> _Task material_
=-=-=

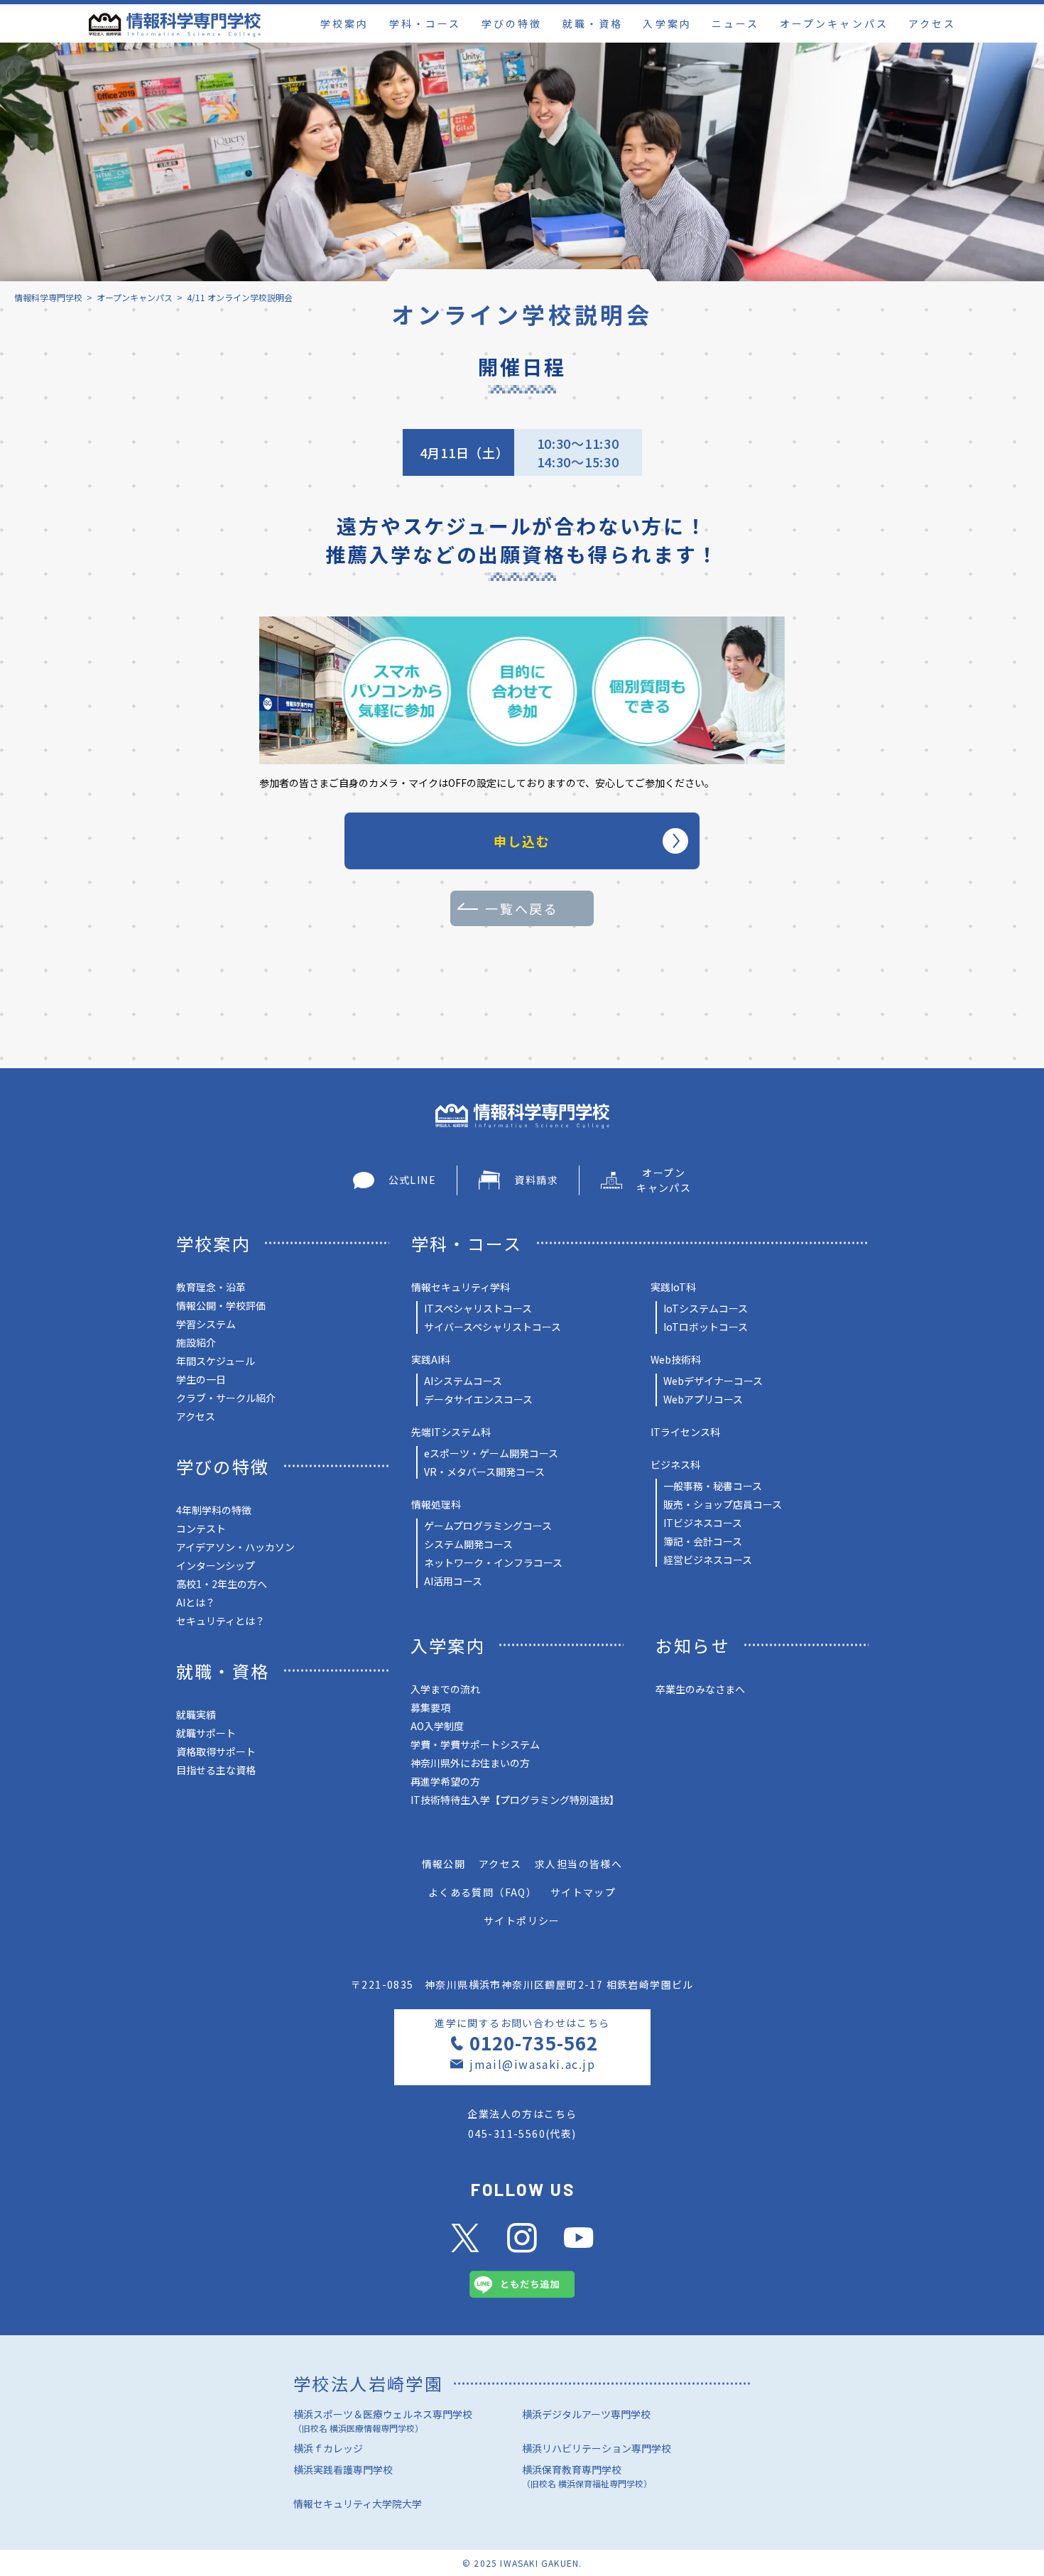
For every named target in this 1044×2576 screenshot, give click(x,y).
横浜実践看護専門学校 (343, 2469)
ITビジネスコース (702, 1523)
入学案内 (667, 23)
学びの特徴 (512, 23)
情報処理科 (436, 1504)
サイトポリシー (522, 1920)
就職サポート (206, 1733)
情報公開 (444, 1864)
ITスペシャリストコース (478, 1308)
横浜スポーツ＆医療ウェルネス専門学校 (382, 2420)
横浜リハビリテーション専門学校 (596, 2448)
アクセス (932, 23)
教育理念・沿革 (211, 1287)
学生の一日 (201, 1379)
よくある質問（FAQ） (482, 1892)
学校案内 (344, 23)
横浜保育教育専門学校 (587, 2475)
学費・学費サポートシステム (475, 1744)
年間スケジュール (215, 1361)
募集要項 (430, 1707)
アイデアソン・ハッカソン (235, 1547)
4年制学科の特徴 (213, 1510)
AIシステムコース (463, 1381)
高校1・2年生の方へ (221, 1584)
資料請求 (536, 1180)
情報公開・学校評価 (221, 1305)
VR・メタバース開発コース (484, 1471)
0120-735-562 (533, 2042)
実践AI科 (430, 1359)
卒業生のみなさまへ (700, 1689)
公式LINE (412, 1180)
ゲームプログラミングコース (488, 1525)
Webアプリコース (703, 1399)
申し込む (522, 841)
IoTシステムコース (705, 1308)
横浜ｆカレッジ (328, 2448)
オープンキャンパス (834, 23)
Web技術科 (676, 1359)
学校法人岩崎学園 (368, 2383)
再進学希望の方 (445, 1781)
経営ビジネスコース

=-=-=

> _Brief_
In the listing above, find the line with "ゲームプログラミングコース (488, 1525)" and set down that line and all after it exactly, through the final line.

> _Task answer_
ゲームプログラミングコース (488, 1525)
Webアプリコース (703, 1399)
申し込む (522, 841)
IoTシステムコース (705, 1308)
横浜ｆカレッジ (328, 2448)
オープンキャンパス (834, 23)
Web技術科 (676, 1359)
学校法人岩崎学園 (368, 2383)
再進学希望の方 (445, 1781)
経営ビジネスコース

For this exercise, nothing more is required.